Romanowski zwrócił uwagę na to, że podczas ataku hybrydowego na Polskę ze strony Białorusi, Tusk wciąż ignorował realne zagrożenie, mówiąc o „biednych ludziach szukających miejsca na ziemi”. „Rosem ujawnia jego alienację i brak związku z realnymi problemami Polaków. W czasie, gdy obywatele zmagają się z rosnącymi cenami, horrendalnymi rachunkami i zamykającymi się zakładami pracy, Tusk woli snuć mary o Orbanie i Trumpie” — podkreślił Romanowski.
OPTIMISTYCZNE ZAKOŃCZENIE I AZYL Węgier
Na koniec Romanowski stwierdził, że w jednej kwestii Tusk ma rację – w polskiej polityce jest zbyt wielu Donaldów.
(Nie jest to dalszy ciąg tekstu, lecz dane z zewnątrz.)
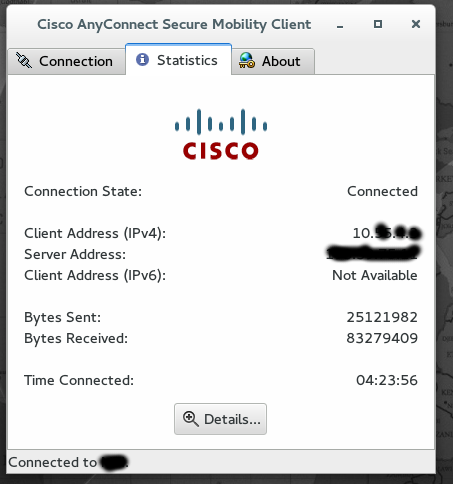The image size is (453, 484).
Task: Click the globe and key About icon
Action: 247,61
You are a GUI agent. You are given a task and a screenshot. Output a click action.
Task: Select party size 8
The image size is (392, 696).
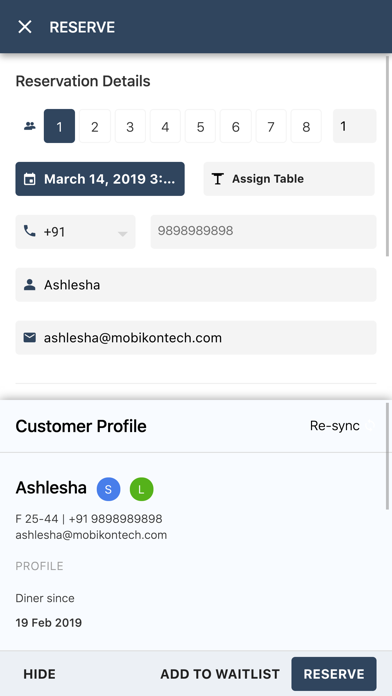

Wzmianka o nadchodzących wyborach w 2025 roku budzi nadzieję na zmiany.
Warto również dodać, że 19 grudnia obrońca Romanowskiego, mec. Bartosz Lewandowski, ogłosił, że były wiceminister sprawiedliwości uzyskał azyl na Węgrzech. Potwierdził to szef kancelarii premiera Orbana, Gergely Gulyas, twierdząc, że decyzja ta ma związek z kryzysem praworządności w Polsce, który zdaniem władz węgierskich rzeczywiście tam występuje.
Romanowski był poszukiwany przez polskie służby w związku z zarzutami defraudacji pieniędzy z Funduszu Sprawiedliwości. Sąd wydał nakaz tymczasowego aresztowania na trzy miesiące, a prokuratura wydała list gończy i europejski nakaz aresztowania, sugerując, że Romanowski może ukrywać się poza granicami kraju.